Instructions for the task
Put each line from the one containing "This screenshot has height=797, width=1063." through the one containing "pos(964,708)", inclusive, into a JSON list of strings, one string per line and no blank lines.

------------------------------

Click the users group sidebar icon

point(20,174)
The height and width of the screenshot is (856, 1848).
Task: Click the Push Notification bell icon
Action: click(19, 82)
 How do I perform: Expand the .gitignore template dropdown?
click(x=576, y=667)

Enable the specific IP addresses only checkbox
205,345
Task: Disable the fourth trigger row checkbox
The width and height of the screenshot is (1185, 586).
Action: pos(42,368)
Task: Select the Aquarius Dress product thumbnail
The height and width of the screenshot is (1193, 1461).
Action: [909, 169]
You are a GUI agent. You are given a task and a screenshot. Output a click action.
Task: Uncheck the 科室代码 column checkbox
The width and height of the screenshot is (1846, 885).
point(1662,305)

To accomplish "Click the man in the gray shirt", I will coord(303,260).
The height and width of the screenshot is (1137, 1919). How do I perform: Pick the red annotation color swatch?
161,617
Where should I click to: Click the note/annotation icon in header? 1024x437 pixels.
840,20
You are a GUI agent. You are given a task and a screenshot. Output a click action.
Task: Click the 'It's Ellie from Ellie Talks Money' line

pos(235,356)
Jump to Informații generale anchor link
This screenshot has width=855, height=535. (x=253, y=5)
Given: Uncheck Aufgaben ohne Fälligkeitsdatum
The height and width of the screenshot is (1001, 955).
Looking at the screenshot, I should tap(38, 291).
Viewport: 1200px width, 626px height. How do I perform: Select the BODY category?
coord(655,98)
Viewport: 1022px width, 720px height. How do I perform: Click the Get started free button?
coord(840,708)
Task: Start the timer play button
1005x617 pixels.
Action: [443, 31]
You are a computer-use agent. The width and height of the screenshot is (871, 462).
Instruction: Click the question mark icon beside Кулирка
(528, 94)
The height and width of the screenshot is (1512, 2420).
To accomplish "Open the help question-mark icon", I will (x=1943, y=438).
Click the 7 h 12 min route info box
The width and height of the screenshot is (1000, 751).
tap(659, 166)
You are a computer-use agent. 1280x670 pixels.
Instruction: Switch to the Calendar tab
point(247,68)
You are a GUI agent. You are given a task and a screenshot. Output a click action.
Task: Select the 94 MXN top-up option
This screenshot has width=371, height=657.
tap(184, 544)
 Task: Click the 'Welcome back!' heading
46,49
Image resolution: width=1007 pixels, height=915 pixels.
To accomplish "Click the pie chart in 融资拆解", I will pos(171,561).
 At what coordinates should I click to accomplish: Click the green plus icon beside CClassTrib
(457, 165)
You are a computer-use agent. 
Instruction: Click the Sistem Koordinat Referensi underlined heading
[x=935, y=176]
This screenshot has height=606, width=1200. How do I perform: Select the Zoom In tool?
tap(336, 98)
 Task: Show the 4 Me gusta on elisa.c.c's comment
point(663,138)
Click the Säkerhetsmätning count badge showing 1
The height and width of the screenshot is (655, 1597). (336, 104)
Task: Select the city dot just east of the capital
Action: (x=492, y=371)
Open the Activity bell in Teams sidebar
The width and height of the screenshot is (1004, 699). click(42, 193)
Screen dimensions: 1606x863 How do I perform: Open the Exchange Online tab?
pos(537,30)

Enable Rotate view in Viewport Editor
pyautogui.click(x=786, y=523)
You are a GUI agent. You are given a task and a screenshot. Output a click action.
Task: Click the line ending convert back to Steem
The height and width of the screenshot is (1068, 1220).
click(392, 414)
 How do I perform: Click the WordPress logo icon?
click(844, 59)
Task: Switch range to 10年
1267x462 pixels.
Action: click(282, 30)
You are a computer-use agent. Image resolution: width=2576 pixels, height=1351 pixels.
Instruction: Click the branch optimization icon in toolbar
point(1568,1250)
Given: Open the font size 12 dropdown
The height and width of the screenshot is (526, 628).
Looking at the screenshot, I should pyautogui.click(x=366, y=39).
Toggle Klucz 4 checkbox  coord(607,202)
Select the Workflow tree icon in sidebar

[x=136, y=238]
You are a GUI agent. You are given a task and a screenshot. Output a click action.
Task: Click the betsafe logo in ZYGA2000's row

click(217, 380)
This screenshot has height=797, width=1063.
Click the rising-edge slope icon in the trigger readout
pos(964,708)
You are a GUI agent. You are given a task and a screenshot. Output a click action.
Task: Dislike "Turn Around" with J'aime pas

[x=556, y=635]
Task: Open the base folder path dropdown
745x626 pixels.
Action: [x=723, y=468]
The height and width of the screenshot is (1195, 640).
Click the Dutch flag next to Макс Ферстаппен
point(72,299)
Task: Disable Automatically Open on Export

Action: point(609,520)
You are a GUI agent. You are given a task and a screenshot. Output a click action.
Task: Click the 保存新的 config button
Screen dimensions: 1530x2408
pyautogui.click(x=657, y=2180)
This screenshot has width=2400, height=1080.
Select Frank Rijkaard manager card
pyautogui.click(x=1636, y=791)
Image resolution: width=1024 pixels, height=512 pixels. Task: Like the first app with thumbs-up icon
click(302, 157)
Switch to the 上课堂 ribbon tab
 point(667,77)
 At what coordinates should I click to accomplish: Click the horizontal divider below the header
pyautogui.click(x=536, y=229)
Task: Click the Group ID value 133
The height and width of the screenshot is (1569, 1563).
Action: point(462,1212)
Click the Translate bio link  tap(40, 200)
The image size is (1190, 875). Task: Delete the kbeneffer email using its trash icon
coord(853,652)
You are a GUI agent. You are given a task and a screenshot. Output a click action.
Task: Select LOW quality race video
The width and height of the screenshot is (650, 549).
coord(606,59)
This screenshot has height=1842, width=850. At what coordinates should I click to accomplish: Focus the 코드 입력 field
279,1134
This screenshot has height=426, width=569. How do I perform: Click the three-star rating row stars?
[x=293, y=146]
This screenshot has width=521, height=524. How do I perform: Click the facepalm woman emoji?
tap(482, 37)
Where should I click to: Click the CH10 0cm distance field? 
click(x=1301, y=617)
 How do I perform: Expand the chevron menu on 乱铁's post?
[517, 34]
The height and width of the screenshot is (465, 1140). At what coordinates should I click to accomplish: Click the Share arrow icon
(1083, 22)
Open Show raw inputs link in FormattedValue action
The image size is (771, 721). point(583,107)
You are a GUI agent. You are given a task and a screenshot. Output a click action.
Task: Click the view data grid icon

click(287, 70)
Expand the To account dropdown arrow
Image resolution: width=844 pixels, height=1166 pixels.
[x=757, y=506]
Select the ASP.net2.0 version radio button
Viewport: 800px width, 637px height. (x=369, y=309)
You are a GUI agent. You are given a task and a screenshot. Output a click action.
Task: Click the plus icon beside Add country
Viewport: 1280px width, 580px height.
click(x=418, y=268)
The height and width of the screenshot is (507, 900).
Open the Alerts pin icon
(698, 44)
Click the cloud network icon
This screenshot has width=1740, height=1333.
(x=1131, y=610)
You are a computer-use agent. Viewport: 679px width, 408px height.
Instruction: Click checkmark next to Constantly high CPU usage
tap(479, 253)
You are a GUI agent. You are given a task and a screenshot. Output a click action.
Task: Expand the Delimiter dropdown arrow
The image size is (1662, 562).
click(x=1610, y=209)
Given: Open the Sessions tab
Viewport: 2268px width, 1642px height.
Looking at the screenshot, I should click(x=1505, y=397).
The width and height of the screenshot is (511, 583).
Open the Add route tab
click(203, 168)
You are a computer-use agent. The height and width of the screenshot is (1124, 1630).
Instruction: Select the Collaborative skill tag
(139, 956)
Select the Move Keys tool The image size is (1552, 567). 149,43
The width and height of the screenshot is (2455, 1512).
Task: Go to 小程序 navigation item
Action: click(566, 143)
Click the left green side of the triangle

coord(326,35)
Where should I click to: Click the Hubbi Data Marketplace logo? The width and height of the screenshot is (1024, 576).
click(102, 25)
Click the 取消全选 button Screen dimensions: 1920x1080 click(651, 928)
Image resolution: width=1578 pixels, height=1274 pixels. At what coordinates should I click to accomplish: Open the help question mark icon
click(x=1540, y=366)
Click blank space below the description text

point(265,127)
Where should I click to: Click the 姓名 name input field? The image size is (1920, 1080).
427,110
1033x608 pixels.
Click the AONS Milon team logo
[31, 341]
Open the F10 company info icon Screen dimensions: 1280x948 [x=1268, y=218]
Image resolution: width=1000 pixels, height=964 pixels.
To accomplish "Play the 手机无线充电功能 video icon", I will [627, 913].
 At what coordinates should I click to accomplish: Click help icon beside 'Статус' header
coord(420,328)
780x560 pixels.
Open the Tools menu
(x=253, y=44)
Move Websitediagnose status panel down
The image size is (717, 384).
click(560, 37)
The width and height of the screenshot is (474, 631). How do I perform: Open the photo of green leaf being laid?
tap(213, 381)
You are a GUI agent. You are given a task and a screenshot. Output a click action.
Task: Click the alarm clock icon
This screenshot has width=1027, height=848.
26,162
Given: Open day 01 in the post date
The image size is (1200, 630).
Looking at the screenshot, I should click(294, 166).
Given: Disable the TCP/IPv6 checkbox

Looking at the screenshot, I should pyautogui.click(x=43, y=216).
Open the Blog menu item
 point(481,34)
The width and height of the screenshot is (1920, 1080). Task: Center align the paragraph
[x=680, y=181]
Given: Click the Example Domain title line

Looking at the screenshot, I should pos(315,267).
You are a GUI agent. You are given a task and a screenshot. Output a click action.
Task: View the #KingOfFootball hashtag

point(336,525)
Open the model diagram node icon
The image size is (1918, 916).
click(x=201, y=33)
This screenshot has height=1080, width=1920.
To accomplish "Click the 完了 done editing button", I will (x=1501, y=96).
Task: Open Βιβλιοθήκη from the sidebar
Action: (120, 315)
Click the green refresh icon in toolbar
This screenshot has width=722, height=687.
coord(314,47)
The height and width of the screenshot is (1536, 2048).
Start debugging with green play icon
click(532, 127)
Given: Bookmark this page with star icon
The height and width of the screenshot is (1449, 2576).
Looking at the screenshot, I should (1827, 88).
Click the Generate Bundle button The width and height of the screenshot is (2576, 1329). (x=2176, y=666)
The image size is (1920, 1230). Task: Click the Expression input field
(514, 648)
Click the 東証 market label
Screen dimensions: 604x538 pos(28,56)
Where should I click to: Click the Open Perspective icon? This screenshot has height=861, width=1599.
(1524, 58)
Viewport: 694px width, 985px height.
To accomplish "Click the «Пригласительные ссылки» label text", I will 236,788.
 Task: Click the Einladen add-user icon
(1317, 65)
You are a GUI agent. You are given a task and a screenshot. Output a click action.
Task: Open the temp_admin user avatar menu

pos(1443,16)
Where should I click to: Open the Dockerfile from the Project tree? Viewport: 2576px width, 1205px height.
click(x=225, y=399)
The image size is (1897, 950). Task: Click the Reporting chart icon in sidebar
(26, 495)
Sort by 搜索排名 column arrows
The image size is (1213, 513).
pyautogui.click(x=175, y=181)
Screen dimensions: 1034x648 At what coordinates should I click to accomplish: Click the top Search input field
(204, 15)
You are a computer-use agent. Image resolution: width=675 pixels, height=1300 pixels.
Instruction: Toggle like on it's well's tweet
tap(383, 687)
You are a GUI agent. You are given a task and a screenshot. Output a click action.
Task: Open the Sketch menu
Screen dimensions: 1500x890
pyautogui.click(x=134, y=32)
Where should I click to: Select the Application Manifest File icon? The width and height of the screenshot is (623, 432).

------------------------------

Correct result
[
  "This screenshot has height=797, width=1063.",
  "Click the rising-edge slope icon in the trigger readout",
  "pos(964,708)"
]